* Document section
= = = = =
Overall, in 2021 as a sophomore, Webb appeared in all of the Ducks' 14 games and recorded 13 receptions for 87 yards and one touchdown. He played as the starting tight end in three matches and made at least one catch in nine games, with multiple catches in three games. He appeared on a total of 280 snaps (276 offense, four special teams), and made two tackles on special teams. Webb started in the season opener against Fresno State on September 4 and recorded a season-high three receptions for seven yards. He helped the Ducks pull off a historic upset over the Ohio State Buckeyes the following week, making two catches for 32 yards, including one catch that was a 30-yard gain. Against Arizona on September 25, Webb made his fourth career touchdown catch in the fourth quarter on a pass from quarterback Anthony Brown. He appeared in Oregon's Alamo Bowl loss against the Oklahoma Sooners, which was the final game of his career, starting at tight end and making one reception for six yards.
= = = = =
* Recorded information
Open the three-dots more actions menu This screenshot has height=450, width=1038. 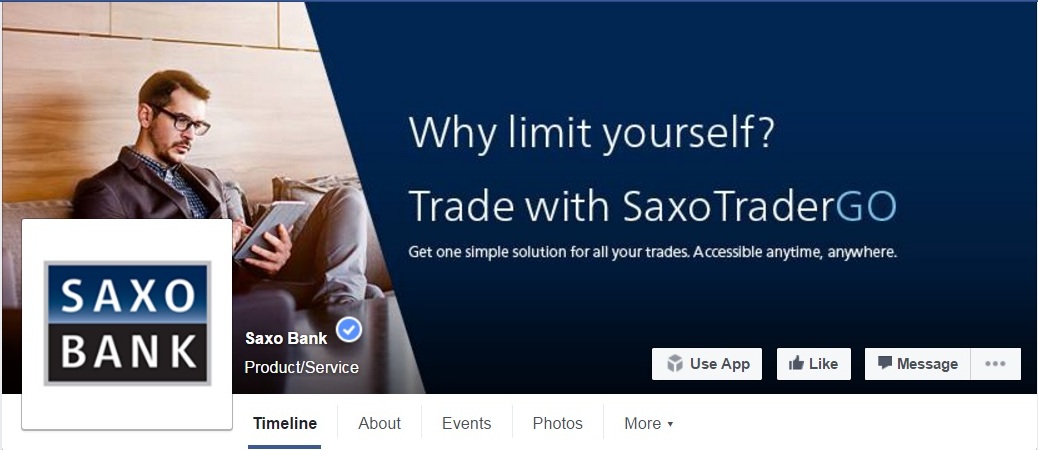[995, 364]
= = = = =
* Objective
According to the passage on Webb's 2021 season, how many snaps did he play in total?

* Correct result
280 snaps (276 on offense and four on special teams).